_YOUR GOAL_:
Read the records and gather each line that includes "will".

_ENTRIES SHOWN_:
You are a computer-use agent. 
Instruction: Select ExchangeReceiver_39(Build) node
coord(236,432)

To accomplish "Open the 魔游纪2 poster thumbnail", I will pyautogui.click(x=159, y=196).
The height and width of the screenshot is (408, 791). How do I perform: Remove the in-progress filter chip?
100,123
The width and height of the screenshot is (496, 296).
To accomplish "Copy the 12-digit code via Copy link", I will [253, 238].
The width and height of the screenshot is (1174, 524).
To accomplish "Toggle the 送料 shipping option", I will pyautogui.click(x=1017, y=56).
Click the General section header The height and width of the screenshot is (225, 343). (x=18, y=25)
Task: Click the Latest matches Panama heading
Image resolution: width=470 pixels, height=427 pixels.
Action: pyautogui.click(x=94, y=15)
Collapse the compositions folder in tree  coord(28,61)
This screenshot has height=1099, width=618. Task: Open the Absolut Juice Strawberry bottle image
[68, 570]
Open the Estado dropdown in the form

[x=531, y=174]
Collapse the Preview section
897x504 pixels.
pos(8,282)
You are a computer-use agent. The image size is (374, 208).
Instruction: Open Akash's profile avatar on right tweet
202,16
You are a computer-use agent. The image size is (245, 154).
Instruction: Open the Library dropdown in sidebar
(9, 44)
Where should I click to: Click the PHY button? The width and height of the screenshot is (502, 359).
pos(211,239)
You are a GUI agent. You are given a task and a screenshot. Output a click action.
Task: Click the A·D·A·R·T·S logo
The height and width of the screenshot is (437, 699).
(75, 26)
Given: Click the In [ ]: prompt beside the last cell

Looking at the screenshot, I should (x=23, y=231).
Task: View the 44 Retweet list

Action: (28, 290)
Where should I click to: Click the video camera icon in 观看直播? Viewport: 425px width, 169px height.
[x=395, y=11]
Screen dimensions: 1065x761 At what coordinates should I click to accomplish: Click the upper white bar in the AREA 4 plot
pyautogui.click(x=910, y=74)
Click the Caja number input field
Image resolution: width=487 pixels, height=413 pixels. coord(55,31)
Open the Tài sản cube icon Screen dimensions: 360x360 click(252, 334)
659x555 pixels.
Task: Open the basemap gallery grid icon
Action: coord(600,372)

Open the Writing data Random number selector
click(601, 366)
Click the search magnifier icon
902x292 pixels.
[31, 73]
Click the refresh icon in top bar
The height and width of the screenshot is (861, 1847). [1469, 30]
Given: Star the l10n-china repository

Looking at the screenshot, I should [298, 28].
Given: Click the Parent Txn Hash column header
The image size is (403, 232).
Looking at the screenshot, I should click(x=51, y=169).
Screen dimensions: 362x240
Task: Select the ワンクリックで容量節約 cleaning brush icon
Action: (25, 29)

_EXERCISE RESPONSE_:
To accomplish "Open the 魔游纪2 poster thumbnail", I will pyautogui.click(x=159, y=196).
To accomplish "Copy the 12-digit code via Copy link", I will [253, 238].
To accomplish "Toggle the 送料 shipping option", I will pyautogui.click(x=1017, y=56).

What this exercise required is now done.